Beginning next year, companies that raise money from investors are going to have more trouble staying secretive.
The Securities and Exchange Commission will publish investor information electronically, so that anyone can access the investment filing information, according to a rule change that will go into effect March 16, 2009. (Download Pdf here). On the other hand, companies will no longer have to list the names of their investors.
Until now, companies taking capital have filed so-called Form Ds with the SEC, which provide basic information about the funding, including total amount, and name of the company and names of the major investors. However, that information is kept on paper filings in an SEC office in Washington, DC. Only Thomson Financial files them immediately into a proprietary database, where clients access them for a fee. It is an odd relationship. Thomson essentially helps manage the filing room at the SEC. Because of the speed at which the filings are made into its electronic system, Thomson is the first to report on them, via its PEHub subsidiary.
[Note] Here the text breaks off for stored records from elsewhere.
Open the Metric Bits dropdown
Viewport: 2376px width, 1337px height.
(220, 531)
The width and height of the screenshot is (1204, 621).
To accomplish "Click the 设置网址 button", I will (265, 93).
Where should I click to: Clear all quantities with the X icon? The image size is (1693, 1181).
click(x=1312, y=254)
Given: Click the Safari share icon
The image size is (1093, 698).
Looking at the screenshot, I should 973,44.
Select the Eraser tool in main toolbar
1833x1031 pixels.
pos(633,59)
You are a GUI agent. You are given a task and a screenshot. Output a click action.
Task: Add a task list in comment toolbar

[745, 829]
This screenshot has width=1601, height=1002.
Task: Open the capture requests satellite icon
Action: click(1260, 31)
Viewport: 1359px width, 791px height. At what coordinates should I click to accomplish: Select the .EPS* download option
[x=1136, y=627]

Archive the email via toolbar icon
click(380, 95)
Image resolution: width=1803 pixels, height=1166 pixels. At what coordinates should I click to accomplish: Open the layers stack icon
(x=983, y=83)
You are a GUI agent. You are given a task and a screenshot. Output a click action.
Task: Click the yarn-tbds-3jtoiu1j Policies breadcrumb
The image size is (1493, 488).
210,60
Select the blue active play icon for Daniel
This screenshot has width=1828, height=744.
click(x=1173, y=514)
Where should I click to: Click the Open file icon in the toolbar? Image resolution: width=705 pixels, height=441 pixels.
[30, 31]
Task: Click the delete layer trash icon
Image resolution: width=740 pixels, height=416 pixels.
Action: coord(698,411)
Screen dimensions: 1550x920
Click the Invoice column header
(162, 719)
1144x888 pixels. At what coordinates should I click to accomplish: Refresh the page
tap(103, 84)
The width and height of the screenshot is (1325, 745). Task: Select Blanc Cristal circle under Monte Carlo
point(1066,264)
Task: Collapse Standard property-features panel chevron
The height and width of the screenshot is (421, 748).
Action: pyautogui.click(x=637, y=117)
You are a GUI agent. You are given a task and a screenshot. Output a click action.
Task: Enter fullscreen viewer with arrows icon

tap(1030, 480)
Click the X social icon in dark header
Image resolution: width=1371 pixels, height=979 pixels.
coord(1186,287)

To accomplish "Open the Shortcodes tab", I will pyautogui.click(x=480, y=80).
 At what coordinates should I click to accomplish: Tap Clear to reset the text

The paper versions released to the public often trail behind — and are dumped into folders in boxes, making it a time-consuming process for others to sort through.
So next year, the Form Ds will be filed electronically, so that anyone can access them from anywhere as soon as they are available — ending Thomson’s cozy relationship.
It means companies will have to be on their toes even more than they have so far. Even today, it’s surprising how many start-ups don’t even know that their filings will be made public. Lawyers don’t seem to communicate clearly with their companies that the filing will blow their cover. Beginning next year, that will happen all the more quickly.
However, in another change, the SEC has eliminated the requirement that filers list investors owning more than 10 percent of a class of their securities. As a result, it will be easier for start-ups to keep their venture backers secret. Moreover, the disclosure of limited partners in venture capital and private equity partnerships will no longer be required.